Banjir Jepang Tingkatkan Risiko Penyebaran Virus Corona
8 Juli 2020Dalam lima hari terakhir, lebih dari 1,2 juta penduduk Jepang terpaksa meninggalkan rumah mereka di seberang pulau selatan Kyushu, dan harus dievakuasi dan sementara bertahan di gedung sekolah dan fasilitas darurat lainnya.
Para ahli mengatakan pihak berwenang setempat harus memastikan tindakan pencegahan penyebaran virus corona telah dilakukan, mengingat banyak di antara para korban banjir merupakan orang tua yang harus berdekatan dengan orang lain.

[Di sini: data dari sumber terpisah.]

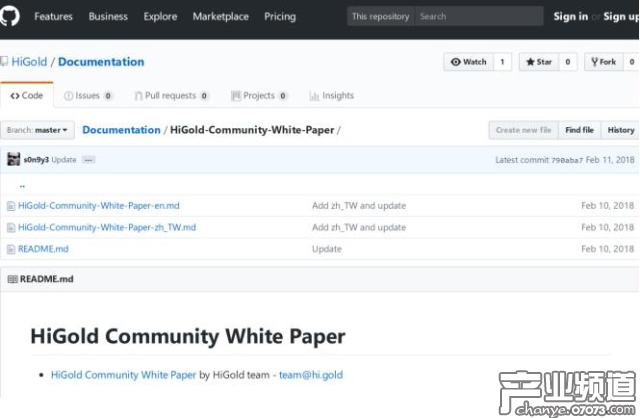This screenshot has width=640, height=418.
Task: Focus the repository search field
Action: click(x=478, y=17)
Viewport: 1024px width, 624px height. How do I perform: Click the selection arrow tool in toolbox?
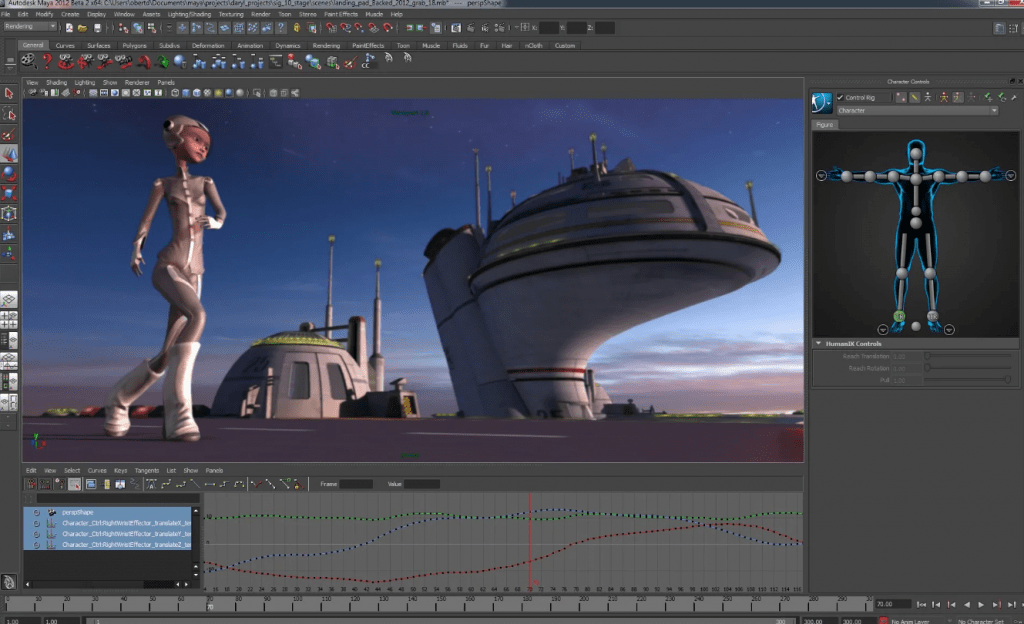point(9,93)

Tercatat 52 jiwa tewas dan 11 lainnya dinyatakan hilang akibat bencana banjir. Hujan lebat masih mengguyur sebagian besar wilayah Kyushu. Selain banjir di daerah sungai, hujan intensitas deras telah memicu tanah longsor hingga menelan sejumlah rumah.
Operasi pencarian dan penyelamatan masih berlangsung, meskipun pihak berwenang mengatakan kemungkinan terburuk bisa saja terjadi lantaran upaya menemukan korban selamat telah berlangsung selama 72 jam.

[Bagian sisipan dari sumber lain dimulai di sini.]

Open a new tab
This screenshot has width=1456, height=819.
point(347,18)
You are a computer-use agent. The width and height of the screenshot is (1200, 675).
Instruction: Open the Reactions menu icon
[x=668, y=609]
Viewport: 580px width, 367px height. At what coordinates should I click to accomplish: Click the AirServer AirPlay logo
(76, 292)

Di Prefektur Kumamoto, 14 lansia penghuni panti jompo Senjuen hanyut dan tewas akibat arus deras sungai Kuma.
Dalam beberapa tahun terakhir, banjir paling parah terjadi di Prefektur Kumamoto, Oita, Miyazaki, Fukuoka, Nagasaki, dan Saga.
Akibat bencana banjir ini, pemerintah pusat telah mengumumkan keadaan darurat tingkat lima, yang merupakan level tertinggi.
Masalah virus corona
"Kami mengecek suhu tubuh seluruh korban banjir saat mereka tiba di pengungsian, dan kami juga meminta mereka untuk sering mencuci tangan dan selalu menjaga jarak dari orang lain, meskipun itu sulit," kata Keniichi Inoue, seorang pejabat di balai kota Amakusa.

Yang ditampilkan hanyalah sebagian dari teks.